Prompt: In the records below, find the line with "Where should I click to: Open Tailscale" and the line with "Image resolution: width=529". Print both exactly, along with every line between them, and no other line.

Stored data
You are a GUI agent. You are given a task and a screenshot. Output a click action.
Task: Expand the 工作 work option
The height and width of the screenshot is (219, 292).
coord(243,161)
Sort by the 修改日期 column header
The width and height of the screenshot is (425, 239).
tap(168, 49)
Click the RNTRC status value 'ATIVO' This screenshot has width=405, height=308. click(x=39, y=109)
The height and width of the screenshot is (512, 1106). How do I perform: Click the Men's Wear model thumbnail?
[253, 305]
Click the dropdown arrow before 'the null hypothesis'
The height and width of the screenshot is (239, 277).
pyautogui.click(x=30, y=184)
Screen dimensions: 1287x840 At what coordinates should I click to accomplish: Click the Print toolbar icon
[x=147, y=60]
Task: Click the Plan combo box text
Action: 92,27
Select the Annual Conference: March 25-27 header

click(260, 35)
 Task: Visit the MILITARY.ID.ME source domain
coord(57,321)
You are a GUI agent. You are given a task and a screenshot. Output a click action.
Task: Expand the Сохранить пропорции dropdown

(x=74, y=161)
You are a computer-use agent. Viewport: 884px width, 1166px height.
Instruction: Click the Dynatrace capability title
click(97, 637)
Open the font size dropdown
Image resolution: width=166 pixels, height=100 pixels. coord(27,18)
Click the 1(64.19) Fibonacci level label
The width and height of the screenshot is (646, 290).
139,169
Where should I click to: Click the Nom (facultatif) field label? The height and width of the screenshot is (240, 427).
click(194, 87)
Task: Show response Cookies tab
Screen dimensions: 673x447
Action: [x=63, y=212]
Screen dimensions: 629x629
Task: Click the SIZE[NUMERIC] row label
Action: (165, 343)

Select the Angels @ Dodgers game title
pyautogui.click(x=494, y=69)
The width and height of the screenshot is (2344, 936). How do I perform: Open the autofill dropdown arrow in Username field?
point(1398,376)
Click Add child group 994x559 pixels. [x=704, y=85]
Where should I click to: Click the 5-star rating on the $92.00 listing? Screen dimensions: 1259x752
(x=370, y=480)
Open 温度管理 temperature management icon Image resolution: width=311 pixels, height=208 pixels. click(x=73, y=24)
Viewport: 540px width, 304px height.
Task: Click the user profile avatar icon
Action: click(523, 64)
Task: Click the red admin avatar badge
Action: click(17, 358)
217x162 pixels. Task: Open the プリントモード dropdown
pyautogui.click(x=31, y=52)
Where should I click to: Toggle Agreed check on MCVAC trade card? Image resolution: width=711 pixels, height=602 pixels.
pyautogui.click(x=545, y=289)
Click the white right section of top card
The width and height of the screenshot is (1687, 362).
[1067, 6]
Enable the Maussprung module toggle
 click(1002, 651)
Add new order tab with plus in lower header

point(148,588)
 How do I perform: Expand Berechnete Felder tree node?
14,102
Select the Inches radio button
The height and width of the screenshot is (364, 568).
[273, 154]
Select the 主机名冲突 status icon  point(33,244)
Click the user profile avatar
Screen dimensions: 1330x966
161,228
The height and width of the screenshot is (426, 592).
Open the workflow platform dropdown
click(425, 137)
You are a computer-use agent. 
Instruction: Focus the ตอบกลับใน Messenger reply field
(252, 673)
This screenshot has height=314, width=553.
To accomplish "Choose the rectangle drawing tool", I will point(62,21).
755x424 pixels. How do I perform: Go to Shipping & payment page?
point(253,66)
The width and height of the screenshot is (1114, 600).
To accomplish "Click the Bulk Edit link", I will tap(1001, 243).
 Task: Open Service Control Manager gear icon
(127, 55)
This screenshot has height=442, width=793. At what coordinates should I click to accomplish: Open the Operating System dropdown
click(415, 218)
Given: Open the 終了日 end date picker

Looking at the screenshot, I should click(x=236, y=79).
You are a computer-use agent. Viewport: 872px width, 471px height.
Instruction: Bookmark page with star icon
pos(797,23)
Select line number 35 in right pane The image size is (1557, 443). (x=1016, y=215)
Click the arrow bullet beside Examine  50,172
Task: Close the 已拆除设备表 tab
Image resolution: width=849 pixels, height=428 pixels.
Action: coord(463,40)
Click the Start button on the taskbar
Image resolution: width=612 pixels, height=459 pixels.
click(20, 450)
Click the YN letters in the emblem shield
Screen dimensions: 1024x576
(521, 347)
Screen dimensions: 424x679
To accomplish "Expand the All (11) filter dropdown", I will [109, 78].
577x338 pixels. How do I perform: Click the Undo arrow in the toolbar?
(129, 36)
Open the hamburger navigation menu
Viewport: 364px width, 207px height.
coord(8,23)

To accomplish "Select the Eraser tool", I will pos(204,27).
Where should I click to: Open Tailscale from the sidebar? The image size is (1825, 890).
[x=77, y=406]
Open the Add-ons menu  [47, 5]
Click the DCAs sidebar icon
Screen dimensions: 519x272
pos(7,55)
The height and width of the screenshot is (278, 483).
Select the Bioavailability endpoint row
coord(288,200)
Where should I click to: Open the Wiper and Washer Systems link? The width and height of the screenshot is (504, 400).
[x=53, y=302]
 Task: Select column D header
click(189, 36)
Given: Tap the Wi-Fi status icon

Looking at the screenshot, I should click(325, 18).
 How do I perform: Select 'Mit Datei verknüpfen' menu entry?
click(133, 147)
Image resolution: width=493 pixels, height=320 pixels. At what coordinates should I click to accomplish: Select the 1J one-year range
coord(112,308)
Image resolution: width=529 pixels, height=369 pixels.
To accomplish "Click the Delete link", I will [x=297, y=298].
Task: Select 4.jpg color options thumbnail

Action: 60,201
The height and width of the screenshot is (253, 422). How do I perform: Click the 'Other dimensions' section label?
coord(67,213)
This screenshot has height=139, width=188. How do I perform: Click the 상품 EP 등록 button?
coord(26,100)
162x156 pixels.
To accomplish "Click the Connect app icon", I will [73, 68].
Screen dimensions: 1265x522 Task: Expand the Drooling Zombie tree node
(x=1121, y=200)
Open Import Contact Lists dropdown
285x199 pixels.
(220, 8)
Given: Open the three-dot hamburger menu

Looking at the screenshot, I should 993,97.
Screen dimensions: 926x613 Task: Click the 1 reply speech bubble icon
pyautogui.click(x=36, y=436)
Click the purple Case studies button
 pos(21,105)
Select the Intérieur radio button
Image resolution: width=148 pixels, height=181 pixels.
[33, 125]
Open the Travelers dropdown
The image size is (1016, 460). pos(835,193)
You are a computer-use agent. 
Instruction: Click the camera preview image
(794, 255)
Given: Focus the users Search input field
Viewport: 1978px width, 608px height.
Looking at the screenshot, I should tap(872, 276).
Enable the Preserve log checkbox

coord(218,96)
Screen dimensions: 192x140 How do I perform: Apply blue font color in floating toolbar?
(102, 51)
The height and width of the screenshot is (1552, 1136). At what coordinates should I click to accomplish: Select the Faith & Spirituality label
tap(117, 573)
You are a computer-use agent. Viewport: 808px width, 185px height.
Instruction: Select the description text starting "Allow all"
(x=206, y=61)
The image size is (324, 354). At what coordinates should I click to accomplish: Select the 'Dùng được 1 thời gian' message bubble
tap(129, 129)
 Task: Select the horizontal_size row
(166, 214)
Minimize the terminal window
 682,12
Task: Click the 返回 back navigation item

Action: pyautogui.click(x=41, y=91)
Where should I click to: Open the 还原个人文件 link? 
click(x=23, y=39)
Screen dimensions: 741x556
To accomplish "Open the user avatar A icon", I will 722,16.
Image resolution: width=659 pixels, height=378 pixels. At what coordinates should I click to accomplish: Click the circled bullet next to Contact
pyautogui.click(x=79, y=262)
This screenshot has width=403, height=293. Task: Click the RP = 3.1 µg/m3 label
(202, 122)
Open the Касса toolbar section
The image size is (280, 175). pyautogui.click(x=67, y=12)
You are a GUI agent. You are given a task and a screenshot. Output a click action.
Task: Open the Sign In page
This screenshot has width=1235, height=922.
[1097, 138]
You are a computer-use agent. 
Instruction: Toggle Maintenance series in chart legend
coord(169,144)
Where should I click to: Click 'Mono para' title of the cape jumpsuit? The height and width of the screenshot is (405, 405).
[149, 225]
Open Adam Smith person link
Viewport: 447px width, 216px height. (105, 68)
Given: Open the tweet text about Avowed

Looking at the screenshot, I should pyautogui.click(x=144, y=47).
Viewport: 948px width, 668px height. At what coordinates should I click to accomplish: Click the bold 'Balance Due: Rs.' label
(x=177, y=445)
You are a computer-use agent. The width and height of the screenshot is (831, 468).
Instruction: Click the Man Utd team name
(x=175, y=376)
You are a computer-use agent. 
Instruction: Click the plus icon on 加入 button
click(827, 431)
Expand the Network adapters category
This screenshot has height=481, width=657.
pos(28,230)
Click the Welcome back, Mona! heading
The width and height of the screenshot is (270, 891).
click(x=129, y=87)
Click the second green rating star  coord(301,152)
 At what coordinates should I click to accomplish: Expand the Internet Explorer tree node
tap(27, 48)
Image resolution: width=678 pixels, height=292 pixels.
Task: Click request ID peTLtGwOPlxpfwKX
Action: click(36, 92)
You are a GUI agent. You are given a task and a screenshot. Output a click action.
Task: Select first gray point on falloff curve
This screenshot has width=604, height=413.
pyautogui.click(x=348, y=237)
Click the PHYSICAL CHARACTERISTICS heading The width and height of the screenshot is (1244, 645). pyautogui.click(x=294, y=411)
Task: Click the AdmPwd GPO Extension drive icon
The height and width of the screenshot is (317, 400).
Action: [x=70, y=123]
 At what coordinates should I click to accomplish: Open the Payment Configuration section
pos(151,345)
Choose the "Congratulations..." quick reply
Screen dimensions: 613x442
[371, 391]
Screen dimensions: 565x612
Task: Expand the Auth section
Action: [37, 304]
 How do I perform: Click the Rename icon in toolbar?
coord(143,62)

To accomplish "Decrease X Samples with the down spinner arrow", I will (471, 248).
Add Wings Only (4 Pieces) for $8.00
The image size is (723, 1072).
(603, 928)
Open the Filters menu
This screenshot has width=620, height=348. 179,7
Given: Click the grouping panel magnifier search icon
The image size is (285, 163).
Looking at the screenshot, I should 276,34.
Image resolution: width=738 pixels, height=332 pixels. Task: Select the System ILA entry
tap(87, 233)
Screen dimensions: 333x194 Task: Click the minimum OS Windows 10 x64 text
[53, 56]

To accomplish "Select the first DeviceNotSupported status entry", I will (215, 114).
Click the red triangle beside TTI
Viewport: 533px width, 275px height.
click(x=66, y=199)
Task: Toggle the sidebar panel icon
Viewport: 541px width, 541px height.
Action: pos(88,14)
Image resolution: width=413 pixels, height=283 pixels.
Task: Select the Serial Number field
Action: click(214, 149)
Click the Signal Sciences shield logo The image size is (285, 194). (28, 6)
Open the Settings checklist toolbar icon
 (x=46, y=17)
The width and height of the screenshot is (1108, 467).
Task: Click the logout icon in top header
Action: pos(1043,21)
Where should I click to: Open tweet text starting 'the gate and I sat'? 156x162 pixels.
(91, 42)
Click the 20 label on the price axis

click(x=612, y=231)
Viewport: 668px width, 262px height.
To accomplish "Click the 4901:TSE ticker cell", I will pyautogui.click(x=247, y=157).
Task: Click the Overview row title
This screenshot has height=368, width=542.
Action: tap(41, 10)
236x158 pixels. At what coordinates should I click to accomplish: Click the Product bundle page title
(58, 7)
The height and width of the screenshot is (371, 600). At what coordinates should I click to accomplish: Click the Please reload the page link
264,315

Exercise output:
Where should I click to: Open Tailscale from the sidebar? The image size is (1825, 890).
[x=77, y=406]
Open the Add-ons menu  [47, 5]
Click the DCAs sidebar icon
Screen dimensions: 519x272
pos(7,55)
The height and width of the screenshot is (278, 483).
Select the Bioavailability endpoint row
coord(288,200)
Where should I click to: Open the Wiper and Washer Systems link? The width and height of the screenshot is (504, 400).
[x=53, y=302]
 Task: Select column D header
click(189, 36)
Given: Tap the Wi-Fi status icon

Looking at the screenshot, I should click(325, 18).
 How do I perform: Select 'Mit Datei verknüpfen' menu entry?
click(133, 147)
Image resolution: width=493 pixels, height=320 pixels. At what coordinates should I click to accomplish: Select the 1J one-year range
coord(112,308)
Image resolution: width=529 pixels, height=369 pixels.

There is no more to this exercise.